Res ipsa loquitur
Do you want to know what is really wrong with higher education in this country? Leave aside, for a moment, the financial aspects of The Bubble. Those are important, and will be decisive, as will the advent of new avenues of learning brought to you by the internet, not to mention the revitalization of old avenues of learning such as home schooling. But what is going to make the imminent collapse of the higher education establishment pass without much public sorrow is the rottenness at the core of the system. Evidence of this rot is patent at almost all colleges and universities, wherever terms like “post colonial,” “gender studies,” and kindred lures to menacing unintelligibility litter the public square. As a mild but still minatory instance, I reproduce in its entirety this syllabus, sent to me by a friend doing missionary work among the barbarians, from Cornell University. How much had to go wrong in how many institutions to make this festival of minatory garbage possible?
Radical Thought on the Margins II
Cornell Theory Reading Group Conference
Organized in collaboration with the Princeton Theory Reading Group
October 4-5, 2013
*All panels will be held in 258 Goldwin Smith Hall*
FRIDAY, Oct. 4
Panel 1 (4:30-6 p.m.)
Brandon Terry (UChicago/Harvard) “Irony and Its Politics in Civil Rights Historiography”

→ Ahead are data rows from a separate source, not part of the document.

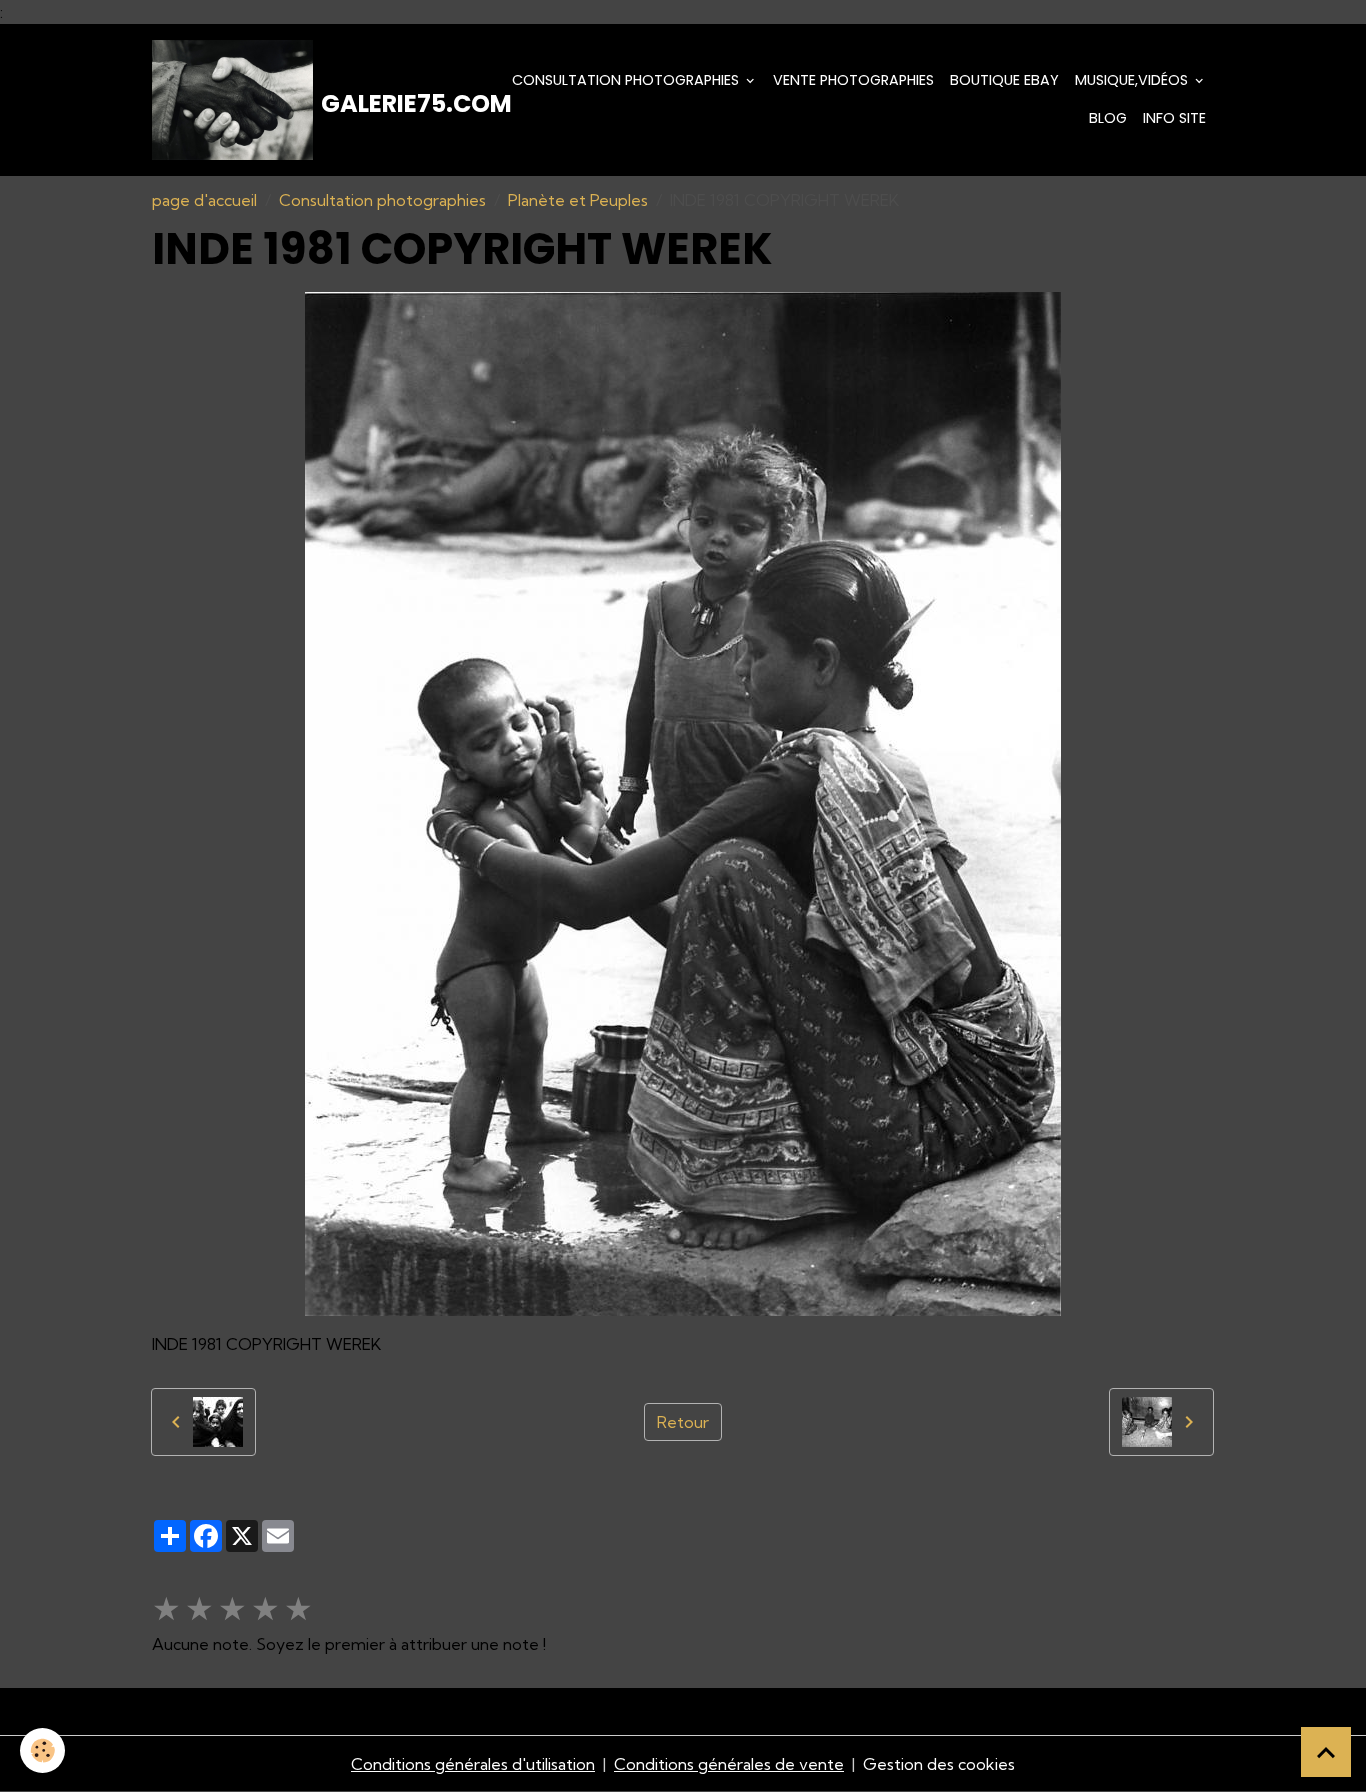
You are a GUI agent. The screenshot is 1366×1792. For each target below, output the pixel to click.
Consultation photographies (627, 80)
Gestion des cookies (939, 1764)
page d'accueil (204, 200)
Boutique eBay (1004, 80)
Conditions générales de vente (729, 1764)
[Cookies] (42, 1750)
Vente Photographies (853, 80)
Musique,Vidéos (1133, 80)
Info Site (1174, 118)
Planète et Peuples (578, 200)
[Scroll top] (1326, 1752)
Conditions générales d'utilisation (473, 1764)
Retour (683, 1422)
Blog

Jasbir Puar (Rutgers) “Affective Politics: States of Debility and Capacity”
Gabriela Nouzeilles (Princeton) “Marxian Afterimages”
SATURDAY, Oct. 5
Breakfast: 10-10:30 a.m.
Panel 2 (10:30 a.m.-12 p.m.)
Ana Sabau (Princeton) “History at the Margins: An Interpretation of the Mayan Caste War”

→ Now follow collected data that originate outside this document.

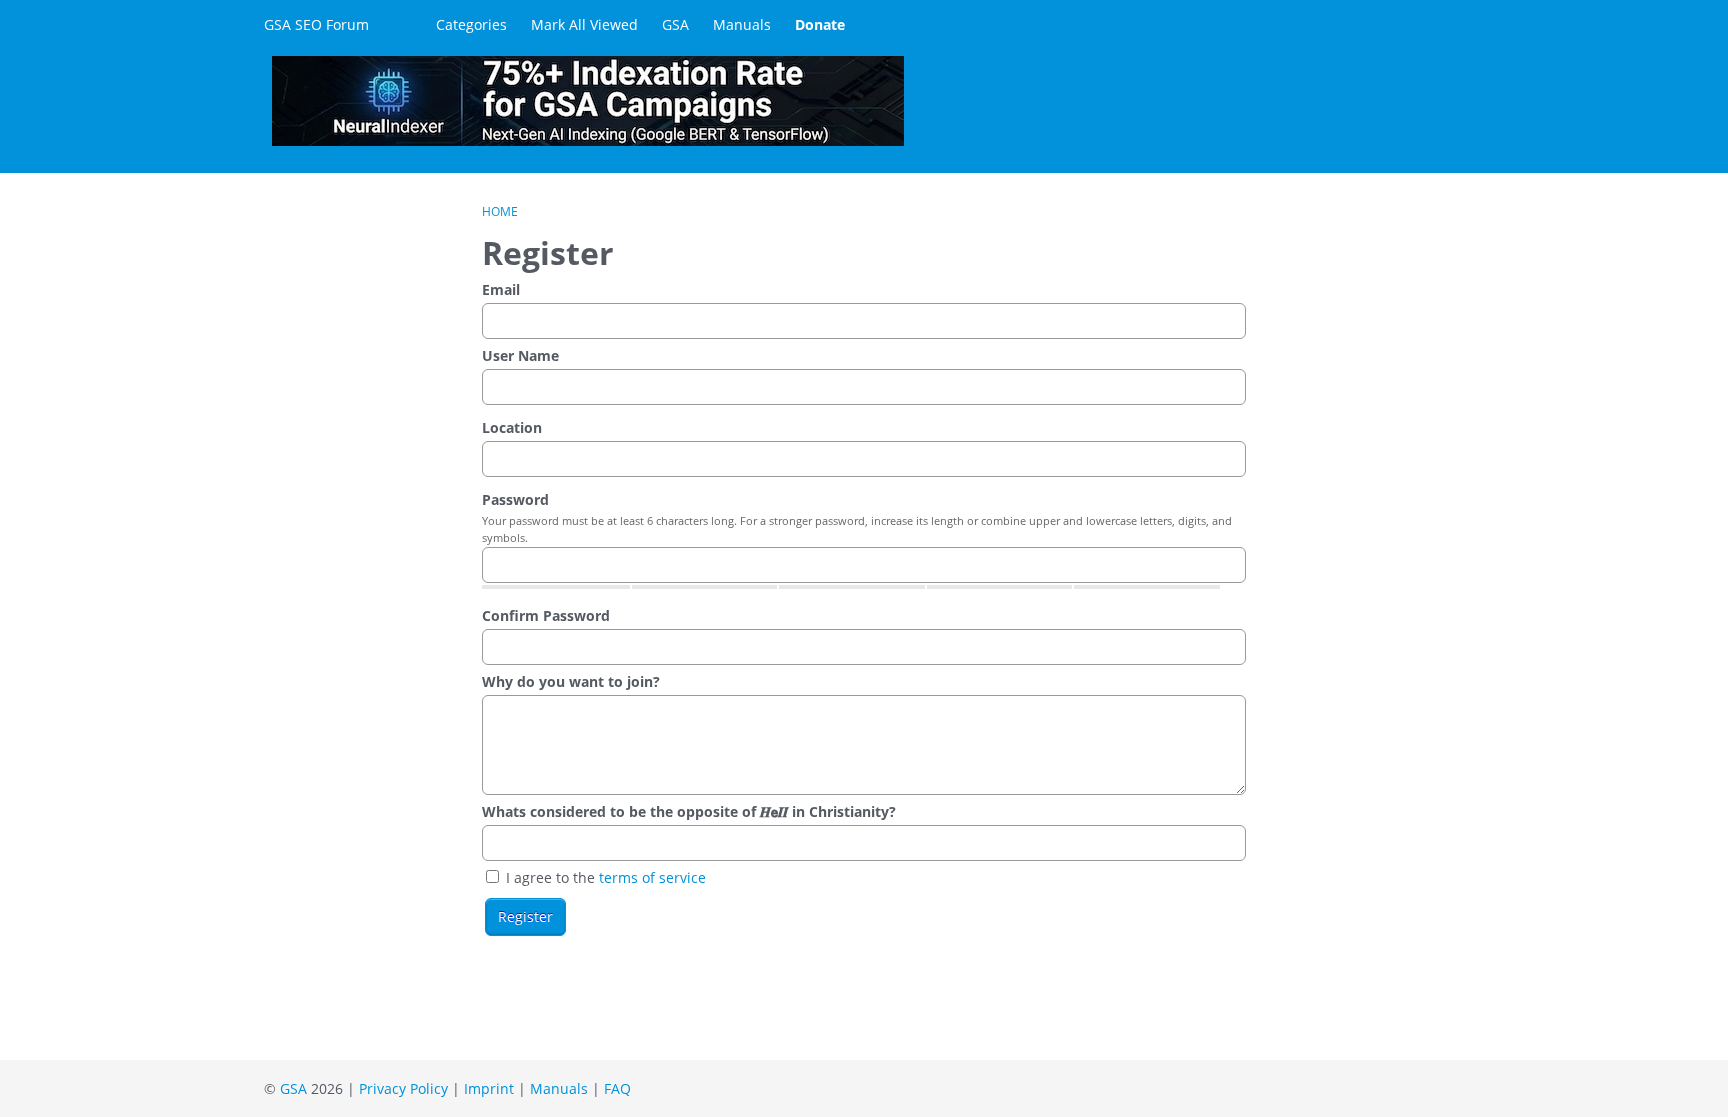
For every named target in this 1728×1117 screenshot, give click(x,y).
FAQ (617, 1088)
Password (515, 499)
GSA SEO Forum (316, 24)
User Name (520, 355)
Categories (471, 24)
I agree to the (604, 877)
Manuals (742, 24)
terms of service (652, 877)
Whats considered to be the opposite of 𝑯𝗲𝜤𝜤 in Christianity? (689, 811)
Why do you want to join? (571, 681)
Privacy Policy (403, 1088)
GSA (675, 24)
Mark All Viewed (584, 24)
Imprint (489, 1088)
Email (501, 289)
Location (512, 427)
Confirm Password (546, 615)
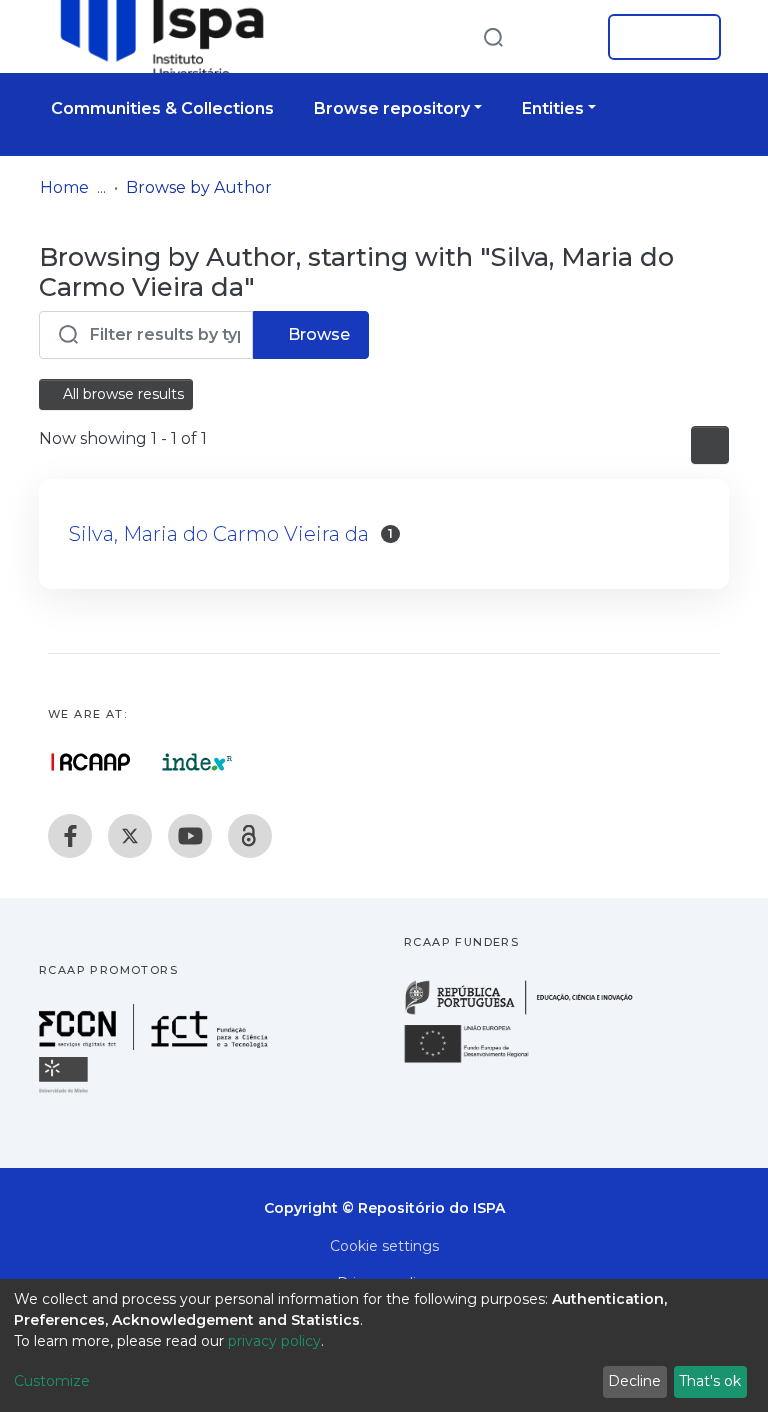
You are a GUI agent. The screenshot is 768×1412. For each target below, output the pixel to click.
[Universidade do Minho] (66, 1091)
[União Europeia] (478, 1061)
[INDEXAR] (197, 762)
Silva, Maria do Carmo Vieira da (219, 534)
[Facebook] (70, 836)
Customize (52, 1381)
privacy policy (274, 1341)
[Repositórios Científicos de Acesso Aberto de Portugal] (91, 762)
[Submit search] (493, 36)
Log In (658, 37)
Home (64, 187)
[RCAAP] (250, 836)
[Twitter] (130, 836)
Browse (317, 334)
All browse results (121, 394)
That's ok (710, 1381)
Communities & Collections (162, 108)
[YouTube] (190, 836)
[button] (562, 37)
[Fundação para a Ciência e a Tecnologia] (156, 1044)
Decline (634, 1381)
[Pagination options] (710, 445)
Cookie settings (384, 1246)
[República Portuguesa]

Gavin Arnall (Princeton) “Marxism and Indigenismo Reconsidered”
Susana Draper (Princeton) “Staging Change: Dual Power, Motley States, and the Turn to the Commons (from René Zavaleta Mercado to Raquel Gutiérrez)”
Lunch: 12-1:30 p.m.
Panel 3 (1:30 p.m.-2:45 p.m.)
Gerardo Muñoz (Princeton) “At a Double Margin: On Trần Đức Thảo’s Phenomenological Marxism”

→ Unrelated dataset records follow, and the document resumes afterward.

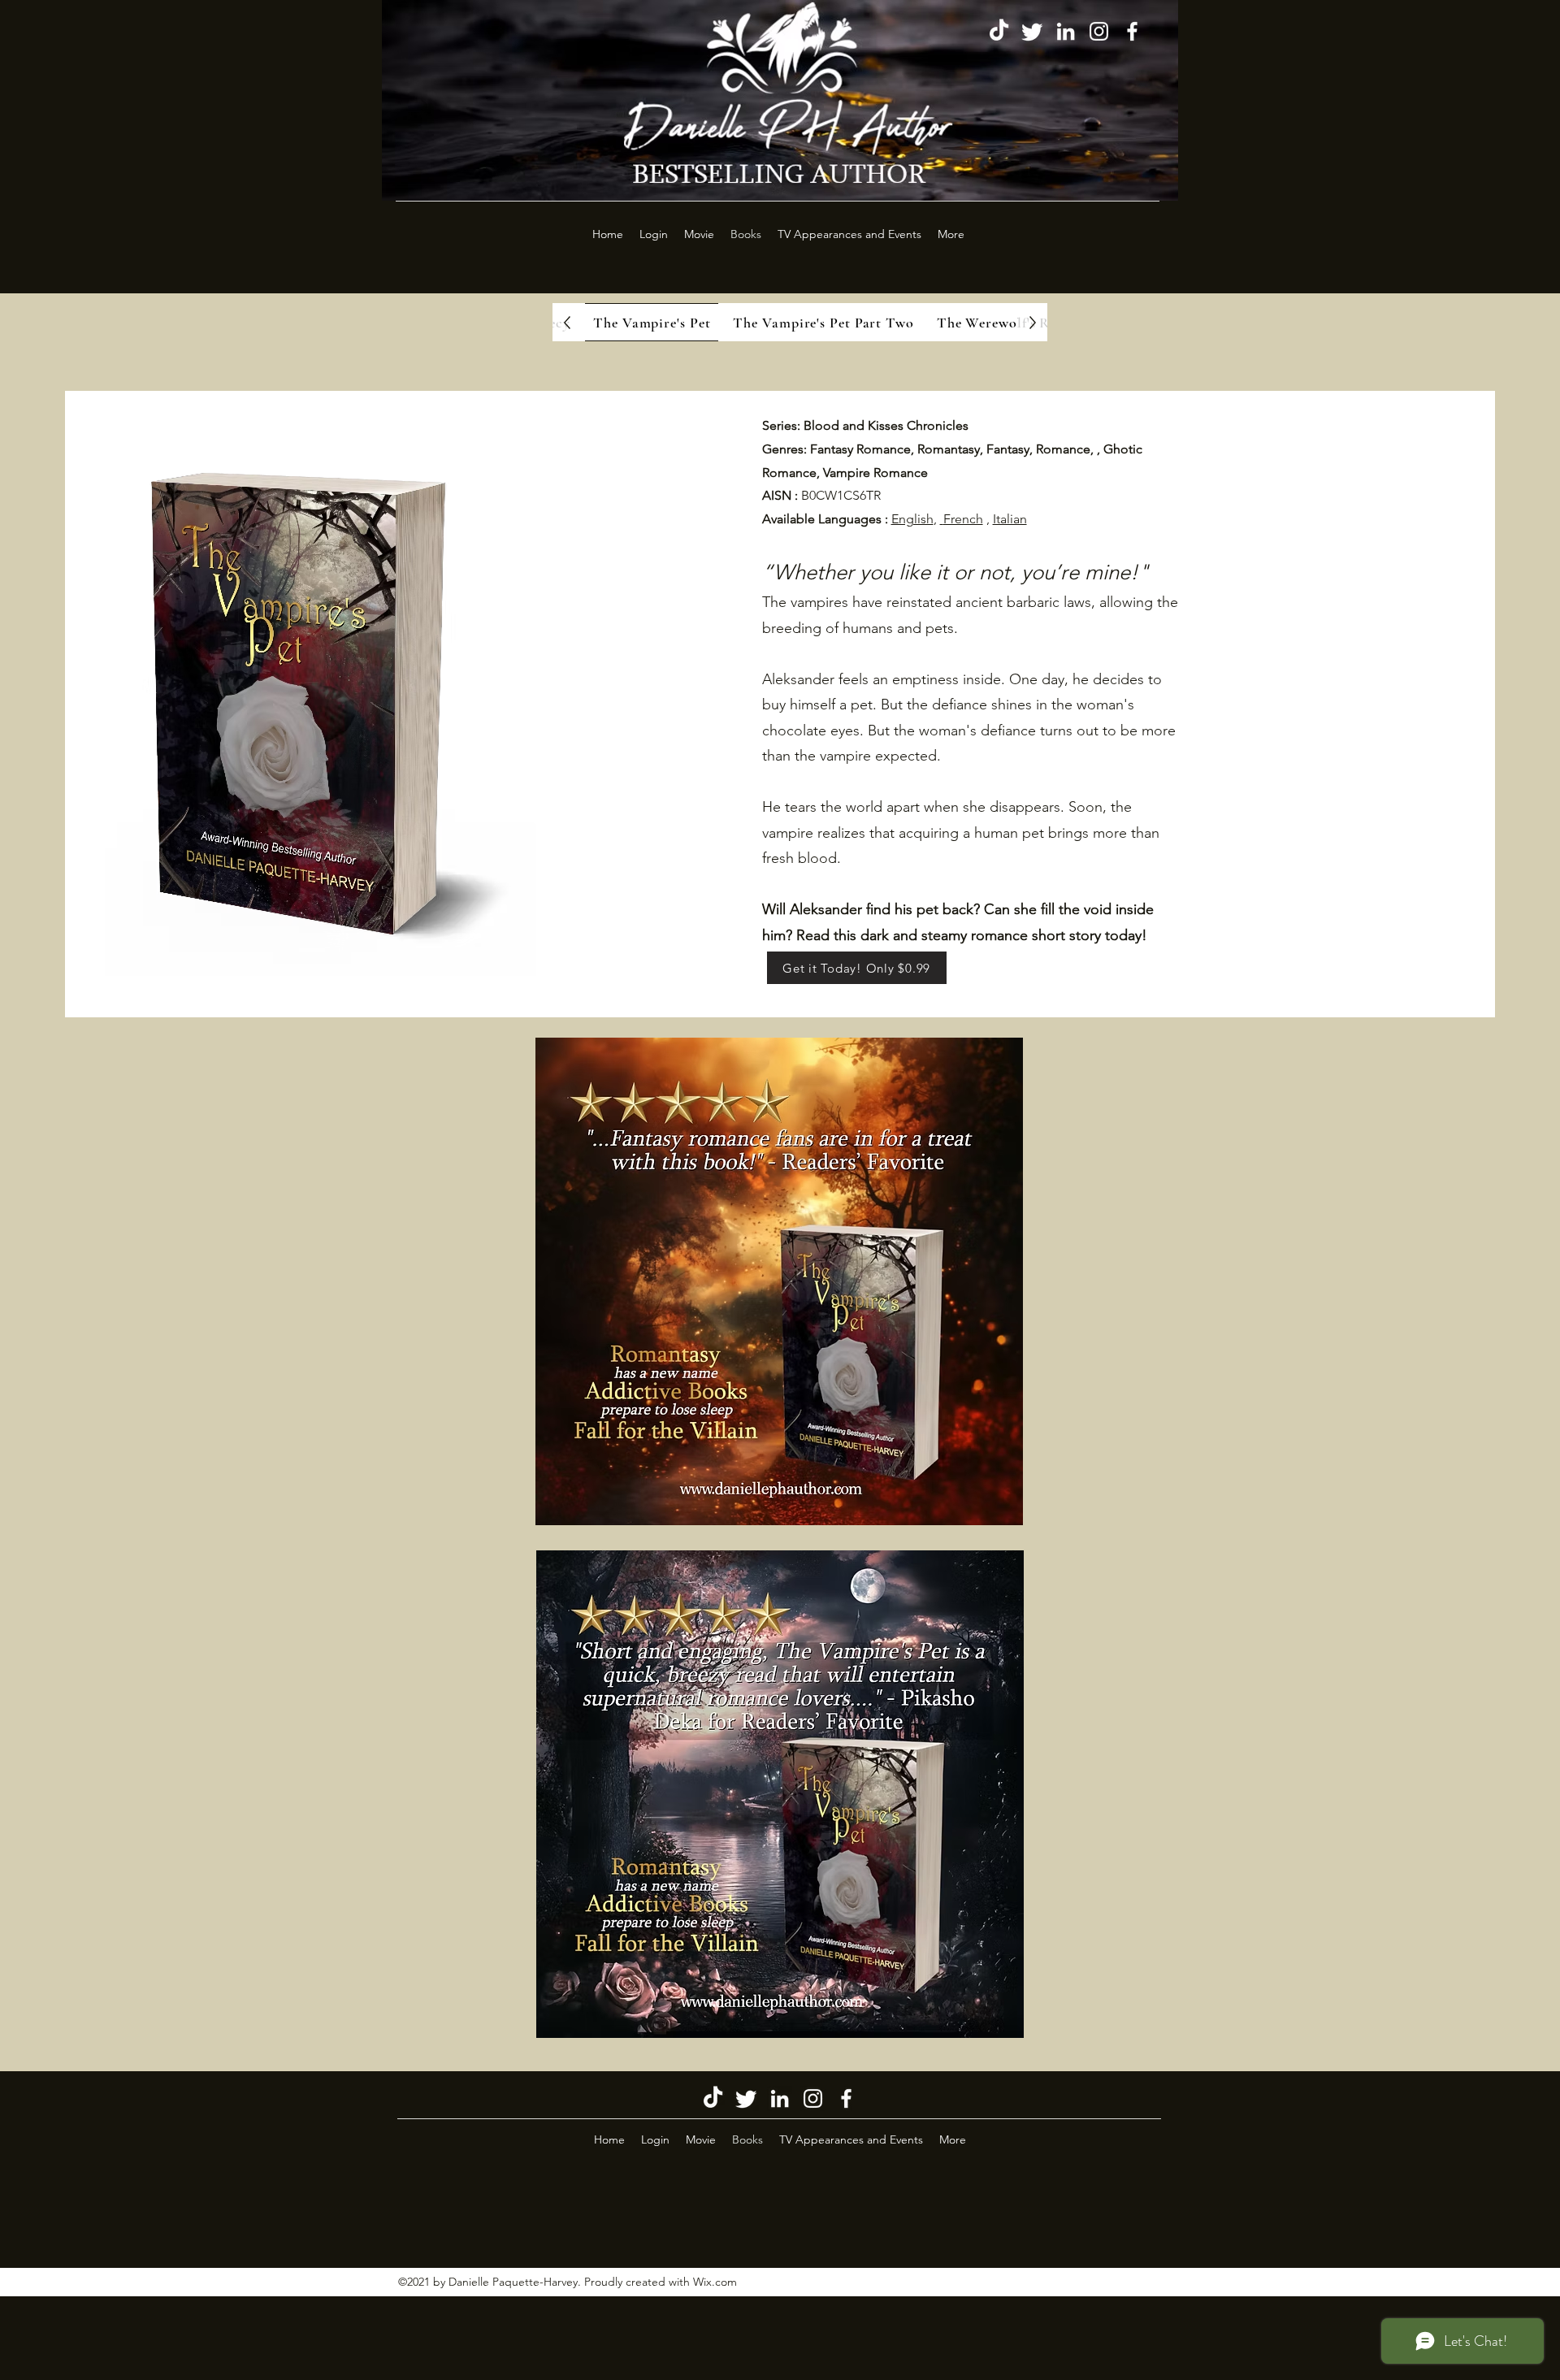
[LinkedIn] (1065, 31)
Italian (1010, 519)
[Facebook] (1132, 31)
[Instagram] (1099, 31)
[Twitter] (1032, 31)
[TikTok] (999, 31)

Naoki Sakai (Cornell) “Dislocation of the West”
Panel 4 (3-4:15 p.m.)
Efthymia Rentzou (Princeton) “Beyond the Human: Universalism, Humanism, and the French Avant-garde of the 1930s”
Nick Nesbitt (Princeton) “Fragments of a Universal History: Capitalism, Mass Revolution, and the Idea of Equality in the Black Jacobins”
Co-sponsors: Department of Romance Studies, Department of German Studies, Department of Near Eastern Studies, Department of Comparative Literature, Department of History, Department of English, Department of Government, Department of Anthropology, Department of City and Regional Planning, Department of History of Art, the Society for the Humanities, the Institute for Comparative Modernities (ICM), the Cornell Institute for European Studies (CIES), the East Asia Program, French Studies Program, the Institute for German Cultural Studies, the Africana Studies and Research Center, the Mario Einaudi Center for International Studies, and the Feminist, Gender, & Sexuality Studies Program.
Department of Romance Studies
423 Morrill Hall
Ithaca, NY 14853
Two things: one, note the institutional affiliations: Princeton, University of Chicago, Cornell, Harvard, i.e., the most prestigious. Two, note the diacritical marks in the names: it’s the Häagan-Dazs or Mötley Crüe of academic chic.